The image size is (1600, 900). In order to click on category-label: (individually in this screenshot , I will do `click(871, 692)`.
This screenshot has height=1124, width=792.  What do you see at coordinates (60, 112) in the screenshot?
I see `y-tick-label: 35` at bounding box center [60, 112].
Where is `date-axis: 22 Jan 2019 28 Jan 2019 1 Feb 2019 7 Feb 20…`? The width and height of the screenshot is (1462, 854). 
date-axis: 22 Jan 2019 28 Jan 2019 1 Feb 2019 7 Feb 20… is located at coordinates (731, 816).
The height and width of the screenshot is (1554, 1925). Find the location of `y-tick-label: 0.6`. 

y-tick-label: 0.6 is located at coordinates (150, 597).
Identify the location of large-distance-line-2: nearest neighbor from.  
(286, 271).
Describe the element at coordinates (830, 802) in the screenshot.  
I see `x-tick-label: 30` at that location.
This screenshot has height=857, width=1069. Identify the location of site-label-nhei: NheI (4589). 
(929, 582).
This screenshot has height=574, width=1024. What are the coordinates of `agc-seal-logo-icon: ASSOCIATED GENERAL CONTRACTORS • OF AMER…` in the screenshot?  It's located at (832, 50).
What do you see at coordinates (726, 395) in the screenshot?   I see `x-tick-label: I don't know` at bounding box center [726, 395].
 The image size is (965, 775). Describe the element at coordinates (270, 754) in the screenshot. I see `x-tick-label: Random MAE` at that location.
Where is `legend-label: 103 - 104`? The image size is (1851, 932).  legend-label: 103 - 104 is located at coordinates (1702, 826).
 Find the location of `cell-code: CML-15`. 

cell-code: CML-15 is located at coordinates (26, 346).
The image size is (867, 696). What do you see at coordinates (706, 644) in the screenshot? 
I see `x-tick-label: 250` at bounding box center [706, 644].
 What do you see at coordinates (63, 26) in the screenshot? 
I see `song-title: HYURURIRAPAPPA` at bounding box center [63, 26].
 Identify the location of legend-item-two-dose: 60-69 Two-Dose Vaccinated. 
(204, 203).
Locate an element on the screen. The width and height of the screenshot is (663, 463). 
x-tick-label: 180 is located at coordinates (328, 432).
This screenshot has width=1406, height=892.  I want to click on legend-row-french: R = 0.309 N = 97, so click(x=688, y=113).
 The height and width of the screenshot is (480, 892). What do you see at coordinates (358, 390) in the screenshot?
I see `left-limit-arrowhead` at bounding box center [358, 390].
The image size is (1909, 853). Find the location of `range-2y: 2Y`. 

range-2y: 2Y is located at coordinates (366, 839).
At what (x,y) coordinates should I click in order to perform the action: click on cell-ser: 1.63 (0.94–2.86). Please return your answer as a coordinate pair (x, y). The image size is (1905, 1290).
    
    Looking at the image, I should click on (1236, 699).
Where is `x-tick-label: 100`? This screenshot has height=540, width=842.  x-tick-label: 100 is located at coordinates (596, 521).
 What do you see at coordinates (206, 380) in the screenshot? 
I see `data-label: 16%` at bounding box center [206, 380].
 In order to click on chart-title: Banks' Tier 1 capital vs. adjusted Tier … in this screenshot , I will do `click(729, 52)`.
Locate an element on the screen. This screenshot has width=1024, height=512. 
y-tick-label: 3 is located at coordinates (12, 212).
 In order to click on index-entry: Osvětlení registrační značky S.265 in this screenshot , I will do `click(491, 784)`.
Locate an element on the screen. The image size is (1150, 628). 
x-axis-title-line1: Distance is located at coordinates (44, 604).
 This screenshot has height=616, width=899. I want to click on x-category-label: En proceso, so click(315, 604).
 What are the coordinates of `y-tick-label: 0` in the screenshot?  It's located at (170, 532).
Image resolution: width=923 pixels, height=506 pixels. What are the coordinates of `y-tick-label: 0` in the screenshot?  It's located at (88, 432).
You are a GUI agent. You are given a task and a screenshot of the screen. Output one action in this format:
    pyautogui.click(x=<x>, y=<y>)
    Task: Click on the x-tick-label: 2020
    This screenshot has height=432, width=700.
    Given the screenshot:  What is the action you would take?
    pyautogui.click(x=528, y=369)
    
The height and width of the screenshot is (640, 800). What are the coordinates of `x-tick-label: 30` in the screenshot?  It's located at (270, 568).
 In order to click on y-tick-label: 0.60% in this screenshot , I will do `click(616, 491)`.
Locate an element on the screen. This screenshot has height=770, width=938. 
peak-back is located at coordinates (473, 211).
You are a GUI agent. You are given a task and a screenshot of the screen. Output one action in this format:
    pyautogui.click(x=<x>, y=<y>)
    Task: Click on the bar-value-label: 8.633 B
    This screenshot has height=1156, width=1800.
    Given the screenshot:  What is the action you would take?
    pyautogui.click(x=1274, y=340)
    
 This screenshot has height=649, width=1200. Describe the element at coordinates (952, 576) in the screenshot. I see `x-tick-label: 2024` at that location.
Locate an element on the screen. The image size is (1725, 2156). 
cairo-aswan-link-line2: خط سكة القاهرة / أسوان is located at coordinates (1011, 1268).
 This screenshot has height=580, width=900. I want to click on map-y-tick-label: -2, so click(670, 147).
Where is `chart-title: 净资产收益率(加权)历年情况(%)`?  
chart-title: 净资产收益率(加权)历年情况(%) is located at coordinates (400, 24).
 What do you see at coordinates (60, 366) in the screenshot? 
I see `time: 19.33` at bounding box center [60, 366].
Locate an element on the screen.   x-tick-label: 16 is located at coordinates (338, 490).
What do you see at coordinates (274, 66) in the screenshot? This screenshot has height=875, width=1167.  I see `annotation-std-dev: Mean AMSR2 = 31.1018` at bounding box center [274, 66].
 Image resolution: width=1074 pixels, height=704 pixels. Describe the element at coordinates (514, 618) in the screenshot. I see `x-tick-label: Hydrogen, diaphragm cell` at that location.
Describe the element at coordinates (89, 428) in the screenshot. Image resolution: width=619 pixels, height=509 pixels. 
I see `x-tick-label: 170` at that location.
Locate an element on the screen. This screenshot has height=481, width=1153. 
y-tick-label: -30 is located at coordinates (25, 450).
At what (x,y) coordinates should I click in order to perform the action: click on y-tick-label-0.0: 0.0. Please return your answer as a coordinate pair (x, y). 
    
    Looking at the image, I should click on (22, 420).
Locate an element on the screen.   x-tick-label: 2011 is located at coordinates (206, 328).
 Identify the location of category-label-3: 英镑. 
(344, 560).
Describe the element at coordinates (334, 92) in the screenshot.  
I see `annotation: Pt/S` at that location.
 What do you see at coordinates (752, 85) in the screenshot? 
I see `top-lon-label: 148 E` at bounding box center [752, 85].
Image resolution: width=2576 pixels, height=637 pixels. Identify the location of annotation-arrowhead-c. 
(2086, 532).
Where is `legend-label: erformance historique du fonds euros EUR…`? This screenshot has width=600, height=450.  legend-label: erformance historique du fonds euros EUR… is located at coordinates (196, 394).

=-=-=

• EXERCISE INSTRUCTIONS:
Reproduce all of the data above word for word, leaving nothing out and changing nothing.

• WORKED SOLUTION:
The image size is (1600, 900). In order to click on category-label: (individually in this screenshot , I will do `click(871, 692)`.
This screenshot has height=1124, width=792.  What do you see at coordinates (60, 112) in the screenshot?
I see `y-tick-label: 35` at bounding box center [60, 112].
Where is `date-axis: 22 Jan 2019 28 Jan 2019 1 Feb 2019 7 Feb 20…`? The width and height of the screenshot is (1462, 854). 
date-axis: 22 Jan 2019 28 Jan 2019 1 Feb 2019 7 Feb 20… is located at coordinates (731, 816).
The height and width of the screenshot is (1554, 1925). Find the location of `y-tick-label: 0.6`. 

y-tick-label: 0.6 is located at coordinates (150, 597).
Identify the location of large-distance-line-2: nearest neighbor from.  
(286, 271).
Describe the element at coordinates (830, 802) in the screenshot.  
I see `x-tick-label: 30` at that location.
This screenshot has height=857, width=1069. Identify the location of site-label-nhei: NheI (4589). 
(929, 582).
This screenshot has height=574, width=1024. What are the coordinates of `agc-seal-logo-icon: ASSOCIATED GENERAL CONTRACTORS • OF AMER…` in the screenshot?  It's located at (832, 50).
What do you see at coordinates (726, 395) in the screenshot?   I see `x-tick-label: I don't know` at bounding box center [726, 395].
 The image size is (965, 775). Describe the element at coordinates (270, 754) in the screenshot. I see `x-tick-label: Random MAE` at that location.
Where is `legend-label: 103 - 104`? The image size is (1851, 932).  legend-label: 103 - 104 is located at coordinates (1702, 826).
 Find the location of `cell-code: CML-15`. 

cell-code: CML-15 is located at coordinates (26, 346).
The image size is (867, 696). What do you see at coordinates (706, 644) in the screenshot? 
I see `x-tick-label: 250` at bounding box center [706, 644].
 What do you see at coordinates (63, 26) in the screenshot? 
I see `song-title: HYURURIRAPAPPA` at bounding box center [63, 26].
 Identify the location of legend-item-two-dose: 60-69 Two-Dose Vaccinated. 
(204, 203).
Locate an element on the screen. The width and height of the screenshot is (663, 463). 
x-tick-label: 180 is located at coordinates (328, 432).
This screenshot has width=1406, height=892.  I want to click on legend-row-french: R = 0.309 N = 97, so click(x=688, y=113).
 The height and width of the screenshot is (480, 892). What do you see at coordinates (358, 390) in the screenshot?
I see `left-limit-arrowhead` at bounding box center [358, 390].
The image size is (1909, 853). Find the location of `range-2y: 2Y`. 

range-2y: 2Y is located at coordinates (366, 839).
At what (x,y) coordinates should I click in order to perform the action: click on cell-ser: 1.63 (0.94–2.86). Please return your answer as a coordinate pair (x, y). The image size is (1905, 1290).
    
    Looking at the image, I should click on (1236, 699).
Where is `x-tick-label: 100`? This screenshot has height=540, width=842.  x-tick-label: 100 is located at coordinates (596, 521).
 What do you see at coordinates (206, 380) in the screenshot? 
I see `data-label: 16%` at bounding box center [206, 380].
 In order to click on chart-title: Banks' Tier 1 capital vs. adjusted Tier … in this screenshot , I will do `click(729, 52)`.
Locate an element on the screen. This screenshot has width=1024, height=512. 
y-tick-label: 3 is located at coordinates (12, 212).
 In order to click on index-entry: Osvětlení registrační značky S.265 in this screenshot , I will do `click(491, 784)`.
Locate an element on the screen. The image size is (1150, 628). 
x-axis-title-line1: Distance is located at coordinates (44, 604).
 This screenshot has height=616, width=899. I want to click on x-category-label: En proceso, so click(315, 604).
 What are the coordinates of `y-tick-label: 0` in the screenshot?  It's located at (170, 532).
Image resolution: width=923 pixels, height=506 pixels. What are the coordinates of `y-tick-label: 0` in the screenshot?  It's located at (88, 432).
You are a GUI agent. You are given a task and a screenshot of the screen. Output one action in this format:
    pyautogui.click(x=<x>, y=<y>)
    Task: Click on the x-tick-label: 2020
    This screenshot has height=432, width=700.
    Given the screenshot:  What is the action you would take?
    pyautogui.click(x=528, y=369)
    
The height and width of the screenshot is (640, 800). What are the coordinates of `x-tick-label: 30` in the screenshot?  It's located at (270, 568).
 In order to click on y-tick-label: 0.60% in this screenshot , I will do `click(616, 491)`.
Locate an element on the screen. This screenshot has height=770, width=938. 
peak-back is located at coordinates (473, 211).
You are a GUI agent. You are given a task and a screenshot of the screen. Output one action in this format:
    pyautogui.click(x=<x>, y=<y>)
    Task: Click on the bar-value-label: 8.633 B
    This screenshot has height=1156, width=1800.
    Given the screenshot:  What is the action you would take?
    pyautogui.click(x=1274, y=340)
    
 This screenshot has height=649, width=1200. Describe the element at coordinates (952, 576) in the screenshot. I see `x-tick-label: 2024` at that location.
Locate an element on the screen. The image size is (1725, 2156). 
cairo-aswan-link-line2: خط سكة القاهرة / أسوان is located at coordinates (1011, 1268).
 This screenshot has height=580, width=900. I want to click on map-y-tick-label: -2, so click(670, 147).
Where is `chart-title: 净资产收益率(加权)历年情况(%)`?  
chart-title: 净资产收益率(加权)历年情况(%) is located at coordinates (400, 24).
 What do you see at coordinates (60, 366) in the screenshot? 
I see `time: 19.33` at bounding box center [60, 366].
Locate an element on the screen.   x-tick-label: 16 is located at coordinates (338, 490).
What do you see at coordinates (274, 66) in the screenshot? This screenshot has height=875, width=1167.  I see `annotation-std-dev: Mean AMSR2 = 31.1018` at bounding box center [274, 66].
 Image resolution: width=1074 pixels, height=704 pixels. Describe the element at coordinates (514, 618) in the screenshot. I see `x-tick-label: Hydrogen, diaphragm cell` at that location.
Describe the element at coordinates (89, 428) in the screenshot. Image resolution: width=619 pixels, height=509 pixels. 
I see `x-tick-label: 170` at that location.
Locate an element on the screen. This screenshot has height=481, width=1153. 
y-tick-label: -30 is located at coordinates (25, 450).
At what (x,y) coordinates should I click in order to perform the action: click on y-tick-label-0.0: 0.0. Please return your answer as a coordinate pair (x, y). 
    
    Looking at the image, I should click on (22, 420).
Locate an element on the screen.   x-tick-label: 2011 is located at coordinates (206, 328).
 Identify the location of category-label-3: 英镑. 
(344, 560).
Describe the element at coordinates (334, 92) in the screenshot.  
I see `annotation: Pt/S` at that location.
 What do you see at coordinates (752, 85) in the screenshot? 
I see `top-lon-label: 148 E` at bounding box center [752, 85].
Image resolution: width=2576 pixels, height=637 pixels. Identify the location of annotation-arrowhead-c. 
(2086, 532).
Where is `legend-label: erformance historique du fonds euros EUR…`? This screenshot has width=600, height=450.  legend-label: erformance historique du fonds euros EUR… is located at coordinates (196, 394).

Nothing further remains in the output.